How to Choose the Right Piano

Music is one of the most important creative disciplines in modern civilisation, being a language above language that can communicate all manner of complex feelings and images. It is no wonder that many of us in the UK fall in love with music from a young age to the extent that we seek out ways to engage in it.

Indeed, the unique events of 2020 and 2021 saw many more people take up an instrument than usual, as more people had the time to chase ambition and creativity. The piano is one of the most popular forms of the modern instrument, being the signature sound of music both classical and modern and one of the easiest to learn. But in buying such an instrument, what should one consider?

Location and Purpose

Before you start to research types, manufacturers, brands and models, you should first ensure you are fully settled on the reasons for your wanting a piano. It is not often that someone makes such a significant investment without having several key things in mind – namely, location and purpose.

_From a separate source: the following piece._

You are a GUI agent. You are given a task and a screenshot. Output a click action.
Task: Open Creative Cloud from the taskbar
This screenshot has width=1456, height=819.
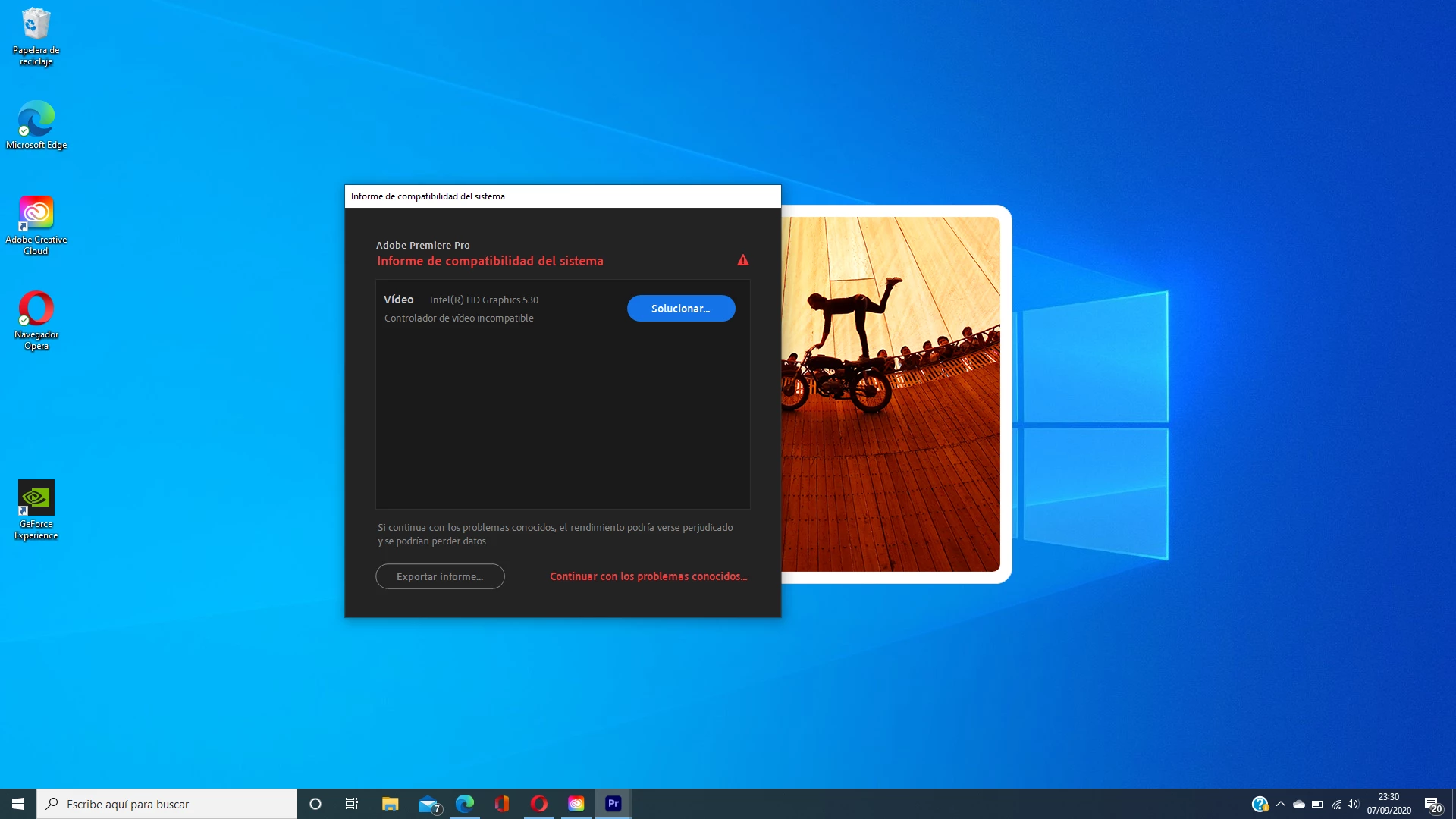[x=576, y=804]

The purpose will have a dramatic impact on your decision-making, as different kinds of pianos lend themselves very well to different scenarios. A new piano student with little in the way of musical experience will not need access to a full-sized grand piano to begin their tutelage; by the same token, a new concert venue cannot attract quality acts with a budget digital keyboard.


Budget, of course, plays a necessary part in your final decision-making. The best acoustic pianos in the world are priced according to the workmanship that goes into them, the high calibre of performance and the resulting high demand from studios and musicians worldwide. Meanwhile, the cheapest available keyboards and uprights are cheap often according to their build and sound quality – which, for all but the most basic of purposes, should be avoided.

Additional funding and credit are always strong options for boosting the scope of your budget, especially when it comes to kitting out a commercial studio or performance space. The quality of the instruments you provide in either scenario forms an essential part of the space’s identity and selling point, with a sympathetic impact on interest and income.

Grand or upright?

The two key types of acoustic piano you might choose between are grand and upright. Grand pianos are the quintessential piano, wherein the strings run horizontally to the ground and the hammers strike down towards the strings. These pianos are perfect for stage performance and recording, being articulate in sound and responsive to play.

Upright pianos are the most common kind of acoustic piano you will come across. These are much more compact, with strings running perpendicular to the floor. In the Victorian era, mass-manufacture of inexpensive upright pianos saw cheap models in almost every living room – flooding today’s market with poor-quality instruments that nonetheless have a certain charm. Uprights can sound less articulate but also ‘warmer’ and are much easier to modify for certain recording or performance purposes.